Je le répète, il y a deux grands types de personnalités devant les objets. Heureusement qu’elles se complètent.

La charge mentale

Je lisais ma collègue Valérie Simard (« Partager le poids de la charge mentale »), vendredi, et je me demandais si je fournissais ma juste part d’efforts dans la vie familiale. S’il est vrai que je ne m’occupe pas des rendez-vous médicaux des enfants, je me rends souvent disponible pour m’y rendre.
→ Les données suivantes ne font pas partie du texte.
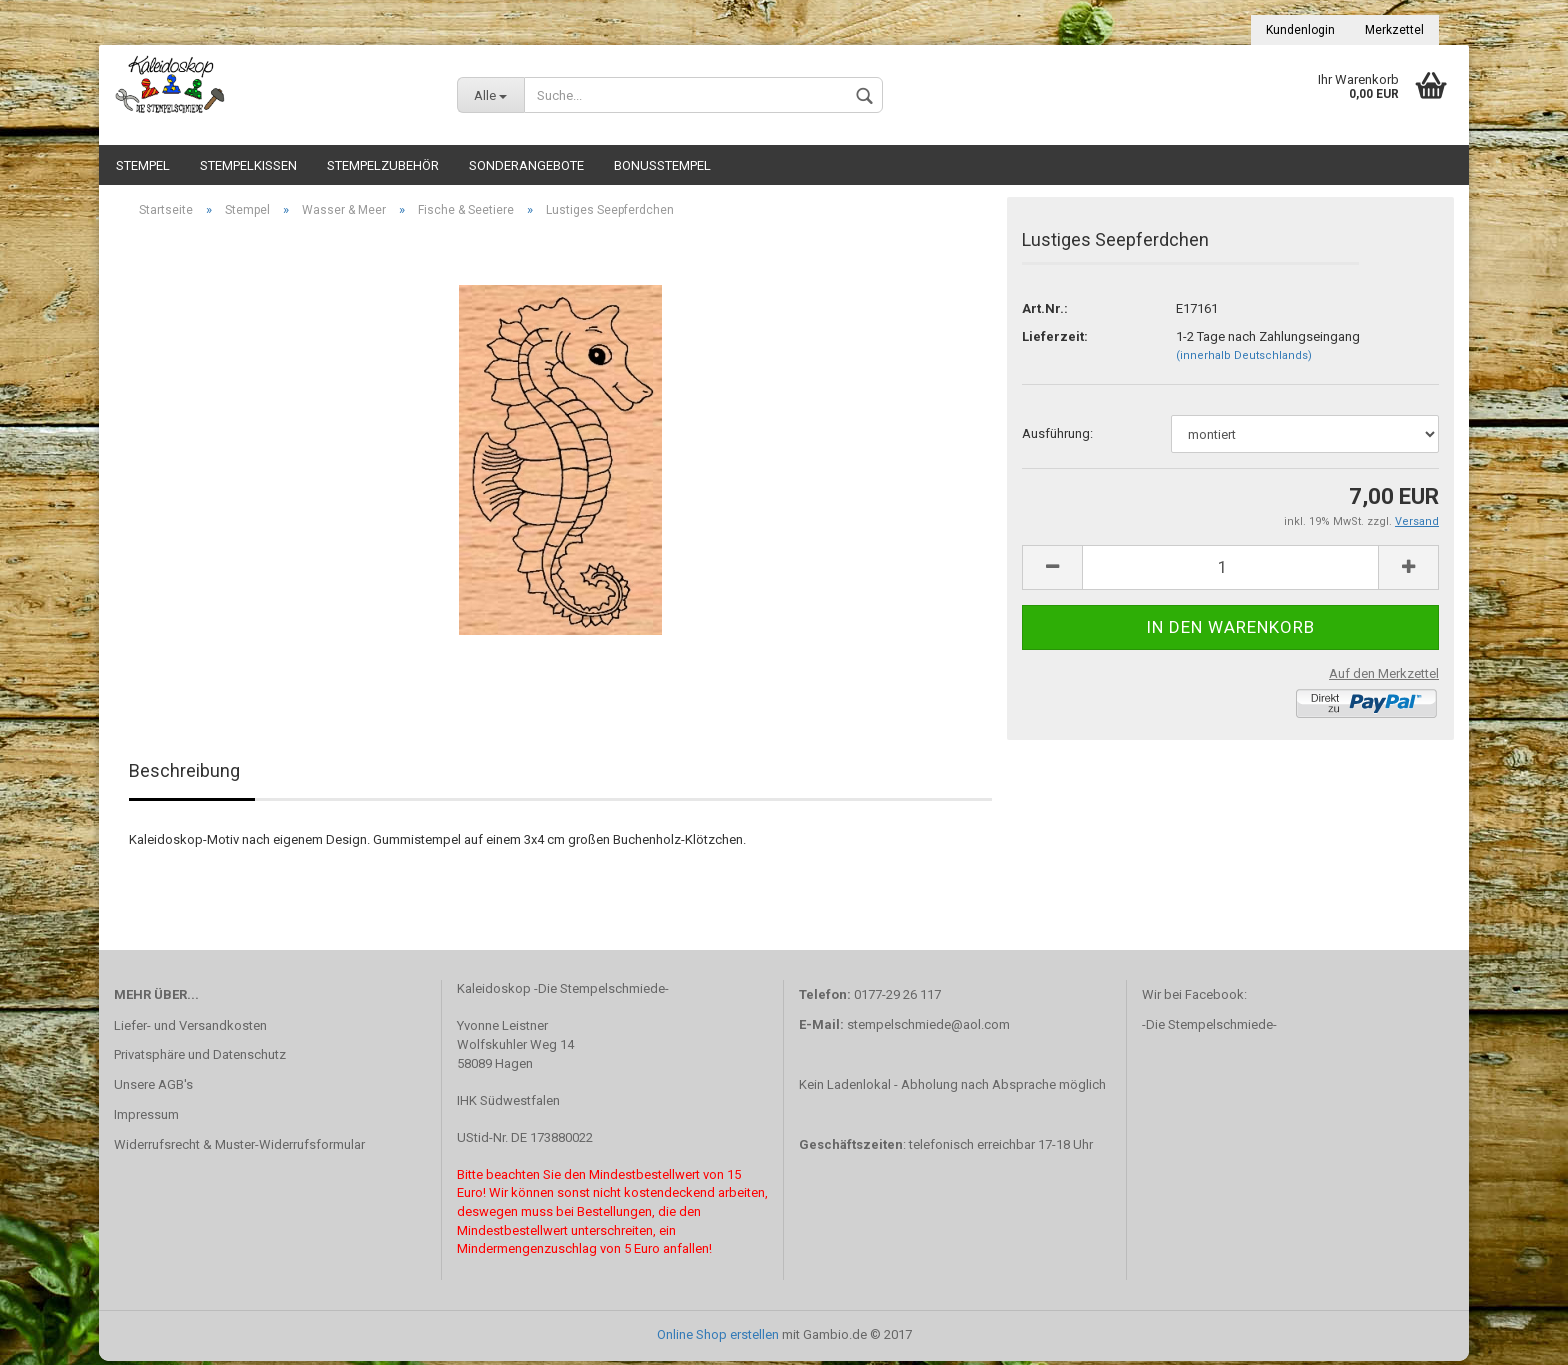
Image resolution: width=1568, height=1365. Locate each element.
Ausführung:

C’est moi aussi qui vais généralement chez le coiffeur avec Fiston et qui vais reconduire son frère à ses entraînements et ses matchs de soccer (hier Gatineau, aujourd’hui Saint-Bruno). Je prépare tous les repas de la famille, incluant les lunchs. C’est moi qui fais l’épicerie et qui accompagne les garçons à l’école tous les matins. 

Mais ne me parlez pas du « portail mystique » (référence au film Histoire de jouets, ici) qui donne accès aux bulletins ou aux informations transmises par l’école. Si Fiston est malade ou a un rendez-vous l’après-midi chez le dentiste, ce n’est pas moi qui contacte l’école pour en aviser le secrétariat. Ce n’est pas moi qui me charge des prescriptions à la pharmacie, de la coordination des devoirs et des leçons, du suivi avec les enseignants, de l’inscription aux camps de jour, de la planification des vacances, de remplacer la botte perdue (une seule !) dès le début de l’hiver, les chaussures trop petites parce que les pieds de Fiston ont grandi d’une taille et demie pendant l’été, de s’assurer que tout le monde a sa carte Opus pour rentrer de l’école ainsi qu’une clé pour rentrer dans la maison (ce qui sous-entend les remplacer lorsqu’elles disparaissent inévitablement). 

Les rouleaux de papier toilette et les boîtes de papiers mouchoirs se remplacent d’eux-mêmes, sans effort particulier. Même les taxes municipales et scolaire se paient chaque année, sans moi, comme par magie. Mais c’est bien moi qui tonds le gazon trois fois par été et qui remplis le lave-vaisselle quasi une fois sur deux. Bref, tout ça me semble assez équitable… si l’on ne tient pas compte du fameux travail invisible.